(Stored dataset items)

_ _ _ _

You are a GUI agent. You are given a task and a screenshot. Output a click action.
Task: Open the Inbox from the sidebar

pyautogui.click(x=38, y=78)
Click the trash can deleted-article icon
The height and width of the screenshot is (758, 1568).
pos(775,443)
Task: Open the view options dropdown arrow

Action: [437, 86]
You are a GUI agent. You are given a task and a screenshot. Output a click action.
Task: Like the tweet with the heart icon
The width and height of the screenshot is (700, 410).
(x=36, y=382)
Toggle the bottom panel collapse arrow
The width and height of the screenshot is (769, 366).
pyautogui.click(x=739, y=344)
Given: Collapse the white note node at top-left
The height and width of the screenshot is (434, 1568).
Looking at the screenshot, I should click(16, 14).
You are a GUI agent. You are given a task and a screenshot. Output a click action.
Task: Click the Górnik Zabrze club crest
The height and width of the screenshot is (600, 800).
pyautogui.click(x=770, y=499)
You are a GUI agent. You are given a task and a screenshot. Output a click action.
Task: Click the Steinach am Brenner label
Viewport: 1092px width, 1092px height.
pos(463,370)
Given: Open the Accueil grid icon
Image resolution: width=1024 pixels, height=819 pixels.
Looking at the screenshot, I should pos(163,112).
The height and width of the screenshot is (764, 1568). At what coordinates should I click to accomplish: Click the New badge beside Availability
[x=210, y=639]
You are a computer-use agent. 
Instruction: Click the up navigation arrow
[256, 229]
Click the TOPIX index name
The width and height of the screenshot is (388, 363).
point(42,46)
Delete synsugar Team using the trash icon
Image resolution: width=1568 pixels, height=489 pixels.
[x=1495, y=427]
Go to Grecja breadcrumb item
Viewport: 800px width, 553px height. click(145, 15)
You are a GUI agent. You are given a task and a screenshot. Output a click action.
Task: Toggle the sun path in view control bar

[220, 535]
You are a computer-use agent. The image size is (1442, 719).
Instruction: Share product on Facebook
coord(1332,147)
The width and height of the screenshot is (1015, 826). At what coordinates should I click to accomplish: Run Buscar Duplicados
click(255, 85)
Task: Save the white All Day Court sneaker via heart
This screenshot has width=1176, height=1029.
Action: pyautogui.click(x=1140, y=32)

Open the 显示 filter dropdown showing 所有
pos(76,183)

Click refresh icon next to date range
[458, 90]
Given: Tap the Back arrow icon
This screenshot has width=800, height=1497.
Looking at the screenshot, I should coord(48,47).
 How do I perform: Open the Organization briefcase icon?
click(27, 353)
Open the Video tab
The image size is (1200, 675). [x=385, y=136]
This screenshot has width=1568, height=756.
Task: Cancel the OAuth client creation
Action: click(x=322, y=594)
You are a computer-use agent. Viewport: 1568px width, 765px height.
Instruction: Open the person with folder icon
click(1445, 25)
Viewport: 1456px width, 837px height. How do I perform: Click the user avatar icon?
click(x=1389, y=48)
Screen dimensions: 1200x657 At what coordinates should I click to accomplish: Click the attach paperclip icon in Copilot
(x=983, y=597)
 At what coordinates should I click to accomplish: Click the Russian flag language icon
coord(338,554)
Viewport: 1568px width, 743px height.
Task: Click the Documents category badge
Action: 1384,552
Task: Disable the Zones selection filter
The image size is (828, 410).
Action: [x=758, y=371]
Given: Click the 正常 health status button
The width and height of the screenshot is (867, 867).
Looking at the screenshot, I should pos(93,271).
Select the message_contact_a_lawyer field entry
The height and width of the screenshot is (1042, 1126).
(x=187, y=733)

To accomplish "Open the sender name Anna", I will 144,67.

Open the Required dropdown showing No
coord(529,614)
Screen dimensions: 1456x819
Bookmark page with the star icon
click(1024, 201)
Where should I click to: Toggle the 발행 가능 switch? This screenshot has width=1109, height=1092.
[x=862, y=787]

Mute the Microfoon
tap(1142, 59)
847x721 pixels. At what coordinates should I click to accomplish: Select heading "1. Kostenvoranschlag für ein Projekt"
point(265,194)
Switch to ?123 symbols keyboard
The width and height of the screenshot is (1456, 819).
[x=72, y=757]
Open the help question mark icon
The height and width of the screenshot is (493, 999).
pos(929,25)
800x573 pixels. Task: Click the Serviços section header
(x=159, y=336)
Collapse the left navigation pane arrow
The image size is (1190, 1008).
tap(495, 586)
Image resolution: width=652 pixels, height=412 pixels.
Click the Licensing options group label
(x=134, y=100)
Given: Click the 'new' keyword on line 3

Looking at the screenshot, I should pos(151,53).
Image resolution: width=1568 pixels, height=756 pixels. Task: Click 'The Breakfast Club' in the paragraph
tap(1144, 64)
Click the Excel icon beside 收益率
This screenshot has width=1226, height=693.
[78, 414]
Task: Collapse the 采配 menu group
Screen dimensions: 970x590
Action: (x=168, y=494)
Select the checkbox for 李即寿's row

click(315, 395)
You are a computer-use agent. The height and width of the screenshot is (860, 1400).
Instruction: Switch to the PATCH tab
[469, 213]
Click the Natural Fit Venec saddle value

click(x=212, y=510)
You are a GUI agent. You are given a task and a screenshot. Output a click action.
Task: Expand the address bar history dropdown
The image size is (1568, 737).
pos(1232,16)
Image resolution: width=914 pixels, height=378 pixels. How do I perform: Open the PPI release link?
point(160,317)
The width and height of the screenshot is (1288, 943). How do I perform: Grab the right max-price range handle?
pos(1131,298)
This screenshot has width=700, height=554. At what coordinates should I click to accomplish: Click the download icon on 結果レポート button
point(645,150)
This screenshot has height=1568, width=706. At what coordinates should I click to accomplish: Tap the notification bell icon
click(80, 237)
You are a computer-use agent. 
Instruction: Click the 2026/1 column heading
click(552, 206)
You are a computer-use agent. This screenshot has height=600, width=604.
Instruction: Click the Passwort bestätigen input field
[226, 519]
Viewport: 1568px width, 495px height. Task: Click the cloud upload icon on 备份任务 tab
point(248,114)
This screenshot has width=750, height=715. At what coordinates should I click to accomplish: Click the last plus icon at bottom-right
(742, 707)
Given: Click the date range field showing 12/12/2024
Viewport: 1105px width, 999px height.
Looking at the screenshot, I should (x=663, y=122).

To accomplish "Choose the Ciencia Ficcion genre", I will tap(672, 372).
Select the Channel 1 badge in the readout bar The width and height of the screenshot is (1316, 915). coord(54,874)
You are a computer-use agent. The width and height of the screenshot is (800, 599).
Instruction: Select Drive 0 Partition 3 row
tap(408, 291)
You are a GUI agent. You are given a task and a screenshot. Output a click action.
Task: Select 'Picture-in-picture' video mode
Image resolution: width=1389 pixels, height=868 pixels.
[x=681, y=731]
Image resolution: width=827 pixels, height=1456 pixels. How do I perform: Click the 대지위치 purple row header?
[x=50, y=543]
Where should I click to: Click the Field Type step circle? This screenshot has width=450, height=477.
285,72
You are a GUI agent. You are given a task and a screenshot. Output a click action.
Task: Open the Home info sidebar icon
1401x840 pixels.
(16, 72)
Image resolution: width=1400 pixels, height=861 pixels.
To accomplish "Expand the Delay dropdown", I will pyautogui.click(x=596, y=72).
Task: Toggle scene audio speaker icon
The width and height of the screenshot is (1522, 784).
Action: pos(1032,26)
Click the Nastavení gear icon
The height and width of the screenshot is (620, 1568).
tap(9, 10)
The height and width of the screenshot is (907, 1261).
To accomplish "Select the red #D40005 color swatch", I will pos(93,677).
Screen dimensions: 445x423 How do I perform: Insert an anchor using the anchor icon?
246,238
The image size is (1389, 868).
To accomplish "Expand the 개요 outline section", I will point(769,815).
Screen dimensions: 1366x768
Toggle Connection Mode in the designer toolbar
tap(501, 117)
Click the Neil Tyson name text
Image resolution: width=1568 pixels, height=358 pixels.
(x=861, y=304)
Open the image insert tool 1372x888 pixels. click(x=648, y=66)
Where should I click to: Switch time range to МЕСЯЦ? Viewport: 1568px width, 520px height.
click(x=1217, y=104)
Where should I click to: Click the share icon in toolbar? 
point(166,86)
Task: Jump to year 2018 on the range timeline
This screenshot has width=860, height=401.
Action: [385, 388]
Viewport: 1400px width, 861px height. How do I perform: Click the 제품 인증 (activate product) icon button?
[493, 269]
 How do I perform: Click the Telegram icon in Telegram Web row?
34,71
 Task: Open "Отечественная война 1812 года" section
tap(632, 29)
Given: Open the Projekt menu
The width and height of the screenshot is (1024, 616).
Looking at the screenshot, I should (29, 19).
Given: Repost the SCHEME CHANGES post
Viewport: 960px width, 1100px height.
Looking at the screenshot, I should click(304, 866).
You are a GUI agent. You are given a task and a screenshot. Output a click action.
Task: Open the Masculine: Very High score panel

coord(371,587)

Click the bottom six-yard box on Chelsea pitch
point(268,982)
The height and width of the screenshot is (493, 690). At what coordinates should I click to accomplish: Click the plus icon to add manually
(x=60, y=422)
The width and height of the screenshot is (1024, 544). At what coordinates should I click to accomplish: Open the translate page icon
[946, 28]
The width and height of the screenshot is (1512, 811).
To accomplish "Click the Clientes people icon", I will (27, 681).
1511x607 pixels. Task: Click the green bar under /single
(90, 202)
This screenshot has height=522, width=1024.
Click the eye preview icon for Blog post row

_ _ _ _

YOUR TASK — Output the lines of the data from the line containing "The height and width of the screenshot is (493, 690)." through the final line of the data, inclusive, reproducing them character for character.

PROBLEM SOLUTION —
The height and width of the screenshot is (493, 690). At what coordinates should I click to accomplish: Click the plus icon to add manually
(x=60, y=422)
The width and height of the screenshot is (1024, 544). At what coordinates should I click to accomplish: Open the translate page icon
[946, 28]
The width and height of the screenshot is (1512, 811).
To accomplish "Click the Clientes people icon", I will (27, 681).
1511x607 pixels. Task: Click the green bar under /single
(90, 202)
This screenshot has height=522, width=1024.
Click the eye preview icon for Blog post row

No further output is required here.